**WHAT THE EXERCISE ASKS**
In the article on craft distillers, switch "Whiskey" to "Bourbon" and give the passage again, starting at "Whiskey sales have" and ending at "Pennsylvania Distillers Guild.".

**TEXT SEGMENT**
- Opening Delimiter -

- Craft distillers and brewers say a federal excise tax could hurt their ability to make sanitizer to address the shortage of the product, which is in high demand to prevent the spread of coronavirus.
- The $2 trillion Senate stimulus plan included a provision to make distillers exempt, but the House must now pass it.
- The trade group for craft distillers and brewers says Food and Drug Administration guidance could also slow the production of sanitizer.
Whiskey sales have fallen at least 50% at the New Liberty Distillery in Philadelphia because of the shutdown of bars, restaurants and state-owned liquor stores due the coronavirus outbreak. The pain can be even greater for many others, said owner Robert Cassell.
"Some distilleries, that number is probably closer to 80% because they're smaller operations that rely on the direct-to-consumer [channel]," said Cassell, who is also the president of the Pennsylvania Distillers Guild.

- Closing Delimiter -

**SOURCE DATA**
- Opening Delimiter -

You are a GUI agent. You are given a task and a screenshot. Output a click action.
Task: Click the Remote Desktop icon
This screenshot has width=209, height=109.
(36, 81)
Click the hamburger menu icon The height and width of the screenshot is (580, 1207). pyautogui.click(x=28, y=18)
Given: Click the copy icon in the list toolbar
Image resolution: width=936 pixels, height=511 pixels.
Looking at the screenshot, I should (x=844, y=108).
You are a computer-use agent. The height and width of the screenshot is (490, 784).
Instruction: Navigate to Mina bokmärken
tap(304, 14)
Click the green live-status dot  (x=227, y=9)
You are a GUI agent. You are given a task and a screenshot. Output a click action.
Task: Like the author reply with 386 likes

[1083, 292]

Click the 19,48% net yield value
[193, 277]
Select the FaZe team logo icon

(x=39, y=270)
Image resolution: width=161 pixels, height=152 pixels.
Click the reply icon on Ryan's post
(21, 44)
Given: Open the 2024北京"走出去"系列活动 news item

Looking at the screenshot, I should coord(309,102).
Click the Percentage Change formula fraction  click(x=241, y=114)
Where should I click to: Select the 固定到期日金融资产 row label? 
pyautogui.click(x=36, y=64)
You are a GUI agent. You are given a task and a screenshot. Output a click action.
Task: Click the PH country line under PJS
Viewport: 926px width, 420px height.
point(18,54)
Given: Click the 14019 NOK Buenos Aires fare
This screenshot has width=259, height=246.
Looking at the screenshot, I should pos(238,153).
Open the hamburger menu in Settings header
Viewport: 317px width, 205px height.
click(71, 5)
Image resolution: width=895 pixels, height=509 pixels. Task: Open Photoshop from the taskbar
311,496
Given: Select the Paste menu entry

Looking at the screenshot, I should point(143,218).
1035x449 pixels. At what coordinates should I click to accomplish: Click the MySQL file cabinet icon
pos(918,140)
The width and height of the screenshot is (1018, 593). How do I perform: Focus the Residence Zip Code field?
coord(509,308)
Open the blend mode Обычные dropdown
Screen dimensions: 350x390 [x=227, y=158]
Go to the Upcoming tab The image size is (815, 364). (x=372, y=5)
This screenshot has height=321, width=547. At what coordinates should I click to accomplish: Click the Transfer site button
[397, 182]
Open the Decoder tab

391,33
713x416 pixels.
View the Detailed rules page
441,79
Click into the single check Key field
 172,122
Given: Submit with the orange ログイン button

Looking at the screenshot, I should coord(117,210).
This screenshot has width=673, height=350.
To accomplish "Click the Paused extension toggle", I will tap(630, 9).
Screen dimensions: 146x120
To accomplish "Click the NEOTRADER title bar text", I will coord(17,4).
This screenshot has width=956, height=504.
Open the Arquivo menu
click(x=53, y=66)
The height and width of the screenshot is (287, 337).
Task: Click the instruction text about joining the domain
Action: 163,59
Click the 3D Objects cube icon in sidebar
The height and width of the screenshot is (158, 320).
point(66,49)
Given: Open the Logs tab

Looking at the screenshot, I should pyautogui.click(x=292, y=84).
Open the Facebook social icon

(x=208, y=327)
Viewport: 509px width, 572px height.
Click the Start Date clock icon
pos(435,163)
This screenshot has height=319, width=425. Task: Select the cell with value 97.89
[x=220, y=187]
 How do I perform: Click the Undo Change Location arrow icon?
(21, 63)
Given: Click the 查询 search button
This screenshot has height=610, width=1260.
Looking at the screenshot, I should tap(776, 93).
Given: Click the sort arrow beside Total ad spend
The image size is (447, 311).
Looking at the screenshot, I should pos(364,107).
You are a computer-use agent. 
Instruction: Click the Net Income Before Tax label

- Closing Delimiter -

**EXERCISE OUTPUT**
Bourbon sales have fallen at least 50% at the New Liberty Distillery in Philadelphia because of the shutdown of bars, restaurants and state-owned liquor stores due the coronavirus outbreak. The pain can be even greater for many others, said owner Robert Cassell.
"Some distilleries, that number is probably closer to 80% because they're smaller operations that rely on the direct-to-consumer [channel]," said Cassell, who is also the president of the Pennsylvania Distillers Guild.